- Opposition accuse Modi govt of using law to stymie top leader
- Protest launched against Gandhi’s disqualification
- Congress party to challenge Gandhi’s conviction
By Rupam Jain and Shivam Patel
NEW DELHI, March 24 (Reuters) – India’s opposition Congress party suffered a major blow on Friday when parliament disqualified its leader, Rahul Gandhi, a day after a court convicted him of defamation for comments that many Indians deemed insulting to the prime minister.
Gandhi “stands disqualified from the membership of Lok Sabha from the date of his conviction”, parliament said in a notice, referring to the lower house of parliament.
Gandhi, 52, was convicted and sentenced to prison for two years in the western state of Gujarat on Thursday after he was found guilty of defamation in connection with a 2019 speech in which he referred to thieves as having the surname Modi. He plans to appeal.
He made the comment while campaigning ahead of the last general election in which Prime Minister Narendra Modi and his ruling Hindu-nationalist Bharatiya Janata Party (BJP) swept back to power.
The court case was filed by a member of Modi’s ruling party called Purnesh Modi, who focused on a comment Gandhi made in the 2019 speech when referring to two fugitive businessmen, both surnamed Modi.
“How come all thieves have the name Modi?,” Gandhi had asked.
The magistrate said a two-year jail term was justified because “awarding a lighter sentence to the accused would send a wrong message to people”.
The same court also immediately granted Gandhi bail and suspended the sentence by a month. But under the constitution, a lawmaker convicted by a court is disqualified from parliament.
Gandhi, the scion of a dynasty that has given India three prime ministers,marched across India this year to revive the political fortunes of Congress.
Some of Gandhi’s allies said the court ruling was politically motivated. A close aide said the leader would abide by the order and did not enter parliament on Friday during house proceedings.
Gandhi was at the official residence of his mother, Sonia Gandhi, who is the longest serving president of the Congress party, at the time the parliament notice became public, said two Congress lawmakers.
“He will have to vacate his official residence but every MP gets some time to relocate,” said one Congress lawmaker, adding the legal experts in the party were gearing up to file an appeal in a higher court.

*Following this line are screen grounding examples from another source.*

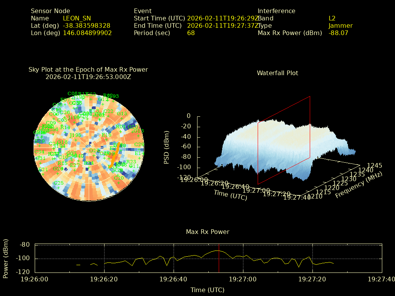Click the Waterfall Plot title
Screen dimensions: 395x296
277,73
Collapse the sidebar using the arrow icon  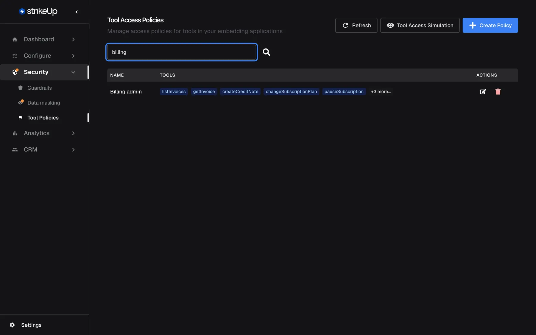pyautogui.click(x=77, y=12)
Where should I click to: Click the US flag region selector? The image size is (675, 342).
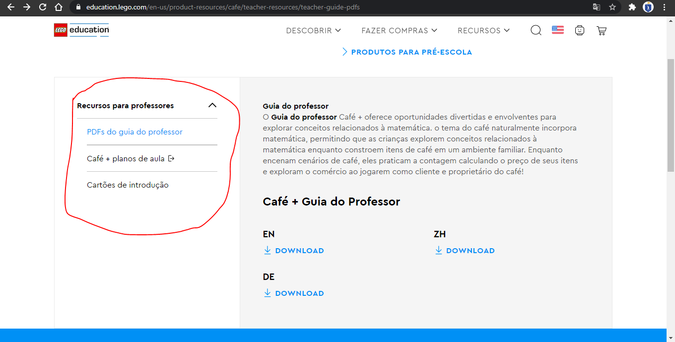point(558,30)
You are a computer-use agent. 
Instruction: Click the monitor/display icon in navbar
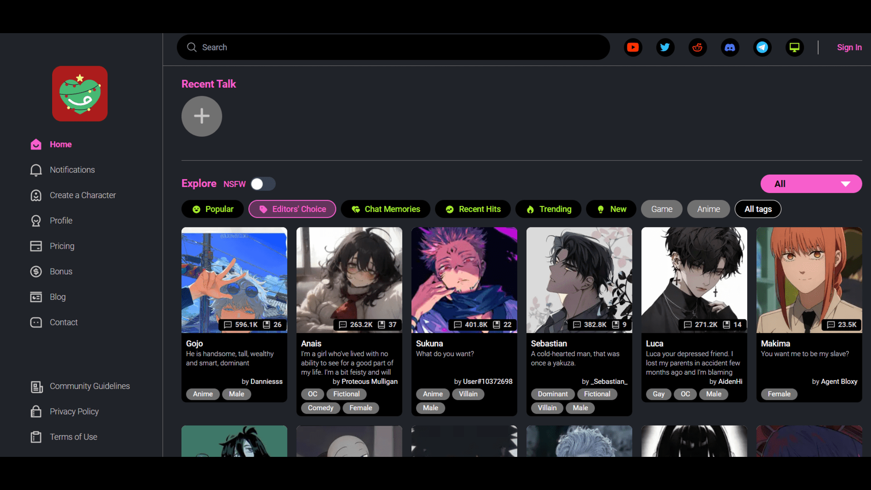click(794, 47)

Congress spokesperson Pawan Khera said the party would battle on “both legally and politically”.
“Rahul Gandhi will not stop from asking difficult questions and exposing crony capitalism and this government’s active role in promoting and protecting it,” he said.
Congress party members held protests against Gandhi’s disqualification in eastern and northern parts of the country and plan to continue their demonstrations across India.

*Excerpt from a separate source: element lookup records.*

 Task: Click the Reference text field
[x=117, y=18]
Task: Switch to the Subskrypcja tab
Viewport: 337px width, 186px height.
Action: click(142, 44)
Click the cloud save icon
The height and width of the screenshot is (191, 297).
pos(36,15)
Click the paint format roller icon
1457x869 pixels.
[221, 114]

The once-dominant Congress controls less than 10% of the elected seats in parliament’s lower house and has been decimated by the Bharatiya Janata Party (BJP) in two successive general elections, most recently in 2019 under Gandhi’s leadership.
A Congress party lawmaker from West Bengal state, Pradip Bhattacharya, said the BJP saw Gandhi as a threat.

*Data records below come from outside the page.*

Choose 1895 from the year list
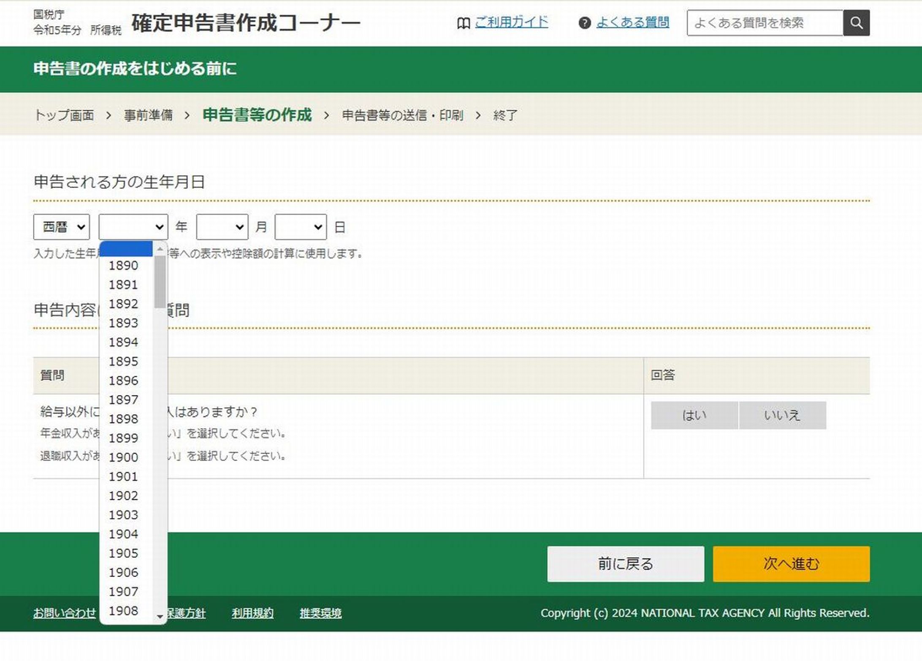The width and height of the screenshot is (922, 661). (x=123, y=362)
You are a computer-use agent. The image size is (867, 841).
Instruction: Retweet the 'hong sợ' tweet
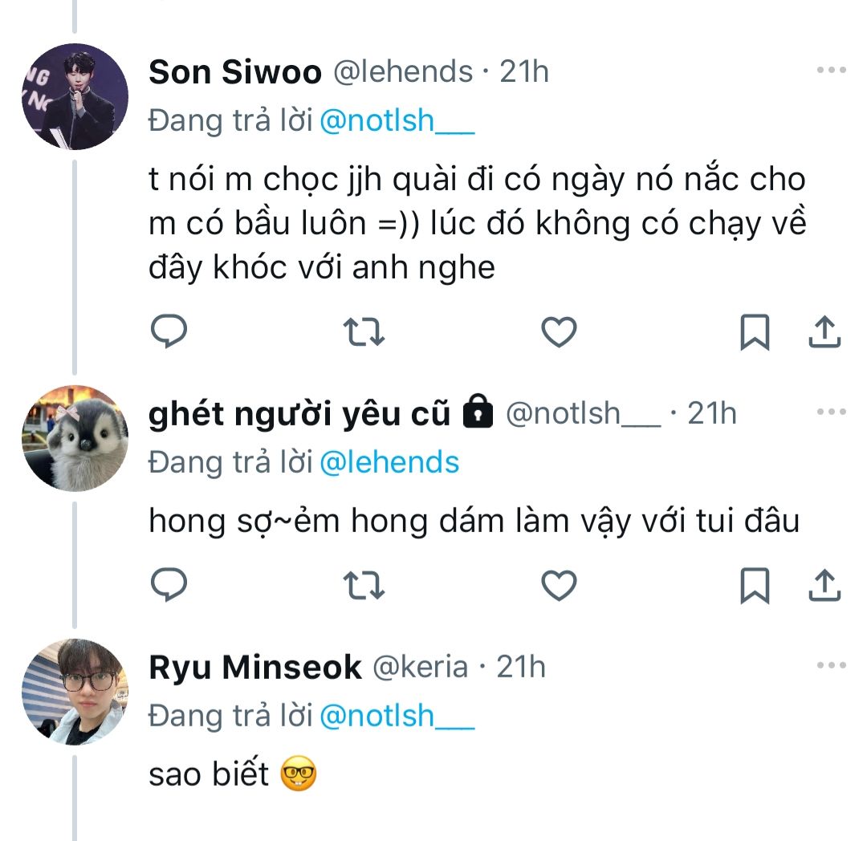(x=364, y=585)
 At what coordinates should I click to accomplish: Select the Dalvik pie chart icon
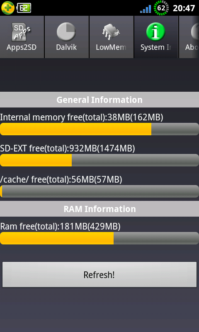[x=66, y=32]
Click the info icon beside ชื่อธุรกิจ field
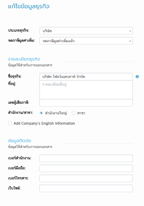This screenshot has width=144, height=206. [x=137, y=77]
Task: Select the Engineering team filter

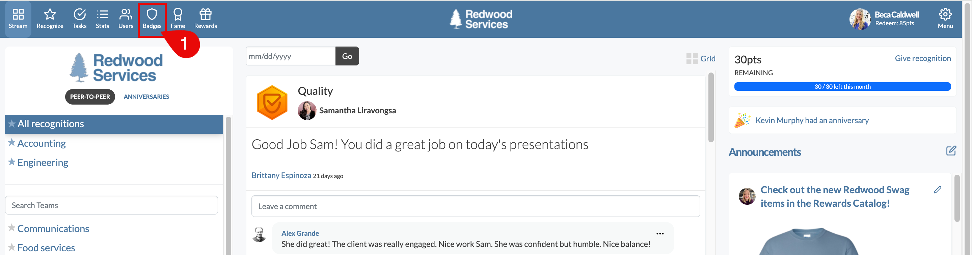Action: pyautogui.click(x=43, y=163)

“The BJP is fearful about the rise of Rahul Gandhi and he poses a direct threat to the Modi government,” he said, adding that protests will intensify to secure Gandhi’s reinstatement.
BJP president J.P. Nadda dismissed that accusation, saying Gandhi had insulted Indians who happen to share the same surname as the prime minister.
“It is one thing to question government regarding the policies, that would be considered a healthy debate, but clearly the Congress has never followed such rules,” he told Reuters.
India next general election is due by mid-2024.